During 2007-2013, the Melbourne researchers studied 119 consecutive SLE patients (mean age 42.2) from the Monash Medical Centre Lupus Clinic. Of these, 77.5% were female, 56.3% were white, 37.8% were Asian, and 5.9% were of other or unknown race. With a mean disease duration of 8.7 years and a mean SLEDAI of 5.6, all patients were receiving antimalarial treatment, with 58.8% on glucocorticoids, 33.6% on immunosuppressants, and 14.2% on prednisolone. More than four in 10 (44.5%) were taking vitamin D supplements.
Baseline serum 25-hydroxyvitamin D concentration and disease activity via the SLE Disease Activity Index 2000 SLEDAI-2K) were documented, and adjustments made for the use of glucocorticoids, immunosuppressants, and vitamin D supplements.
At baseline, patients’ mean serum vitamin D was 56.3 mmol/L, and more than a quarter (27.7%) had a deficiency of <40 nmol/L, a finding consistent with reports from other parts of the world.
Patients were also assessed at baseline for inflammatory markers such as ESR, C-reactive protein (CRP), anti-double-stranded DNA antibodies, as well as renal function and complement levels. Bone density of the femoral neck and lumbar spine within 12 months of vitamin D assessment was also measured.
In multiple linear regression analysis, baseline vitamin D level was significantly and inversely correlated with SLEDAI-2K, and with vitamin D supplementation, but not with glucocorticoid use. In a different model that excluded SLEDAI-2K, vitamin D level at baseline was also significantly correlated with ESR (beta=0.3, P=0.01, 95% CI -0.4 to -0.06), even after adjustment for vitamin D supplementation and glucocorticoid use.

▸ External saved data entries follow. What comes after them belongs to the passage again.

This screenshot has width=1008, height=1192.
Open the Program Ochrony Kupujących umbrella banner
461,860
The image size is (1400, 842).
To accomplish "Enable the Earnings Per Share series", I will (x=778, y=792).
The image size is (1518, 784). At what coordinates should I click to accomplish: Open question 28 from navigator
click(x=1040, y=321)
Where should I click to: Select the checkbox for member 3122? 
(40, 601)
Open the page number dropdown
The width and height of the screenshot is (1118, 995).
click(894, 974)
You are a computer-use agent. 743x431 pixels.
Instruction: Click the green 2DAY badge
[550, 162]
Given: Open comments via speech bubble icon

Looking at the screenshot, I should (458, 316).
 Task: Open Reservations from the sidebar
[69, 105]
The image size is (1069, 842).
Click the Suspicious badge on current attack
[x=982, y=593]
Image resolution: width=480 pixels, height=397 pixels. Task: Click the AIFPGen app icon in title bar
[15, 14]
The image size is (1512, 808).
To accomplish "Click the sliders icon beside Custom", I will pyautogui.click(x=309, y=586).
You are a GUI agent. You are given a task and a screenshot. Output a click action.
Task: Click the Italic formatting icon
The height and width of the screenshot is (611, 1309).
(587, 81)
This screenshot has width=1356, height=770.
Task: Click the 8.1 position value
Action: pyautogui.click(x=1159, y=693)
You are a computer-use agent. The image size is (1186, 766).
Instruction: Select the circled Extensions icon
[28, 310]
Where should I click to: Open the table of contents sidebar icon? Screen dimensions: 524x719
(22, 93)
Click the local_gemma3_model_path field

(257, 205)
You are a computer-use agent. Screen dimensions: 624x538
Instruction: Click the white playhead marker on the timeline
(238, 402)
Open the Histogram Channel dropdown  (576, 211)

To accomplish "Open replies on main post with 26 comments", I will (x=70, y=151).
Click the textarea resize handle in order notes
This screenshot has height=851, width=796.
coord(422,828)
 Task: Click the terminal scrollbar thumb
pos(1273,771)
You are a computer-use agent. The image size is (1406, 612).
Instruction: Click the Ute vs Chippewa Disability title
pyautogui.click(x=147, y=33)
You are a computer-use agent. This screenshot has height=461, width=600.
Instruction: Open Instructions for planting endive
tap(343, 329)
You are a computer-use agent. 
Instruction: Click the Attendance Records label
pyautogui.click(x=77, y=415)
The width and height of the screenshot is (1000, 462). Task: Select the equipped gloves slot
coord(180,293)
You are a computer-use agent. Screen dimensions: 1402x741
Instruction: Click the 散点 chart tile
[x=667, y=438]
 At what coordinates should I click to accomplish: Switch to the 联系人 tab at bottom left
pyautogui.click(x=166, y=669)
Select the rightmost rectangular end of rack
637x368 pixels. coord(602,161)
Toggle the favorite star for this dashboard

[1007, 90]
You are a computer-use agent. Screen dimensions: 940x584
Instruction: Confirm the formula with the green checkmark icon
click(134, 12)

The investigators also noted a significant, though weak, inverse correlation between vitamin D level and ESR at baseline (r=0.2, P=0.04), but found no significant correlation between baseline vitamin D and CRP, or with baseline spinal bone density.
As for medication, there was no significant relationship between immunosuppressant use and serum vitamin D level at baseline. As all patients were taking hydroxychloroquine, its relationship to serum vitamin D could not be determined.
No association was found between vitamin D levels and glucocorticoid use, although, according to the authors, it is thought that glucocorticoids may interfere with vitamin D absorption, necessitating higher doses to attain therapeutic levels.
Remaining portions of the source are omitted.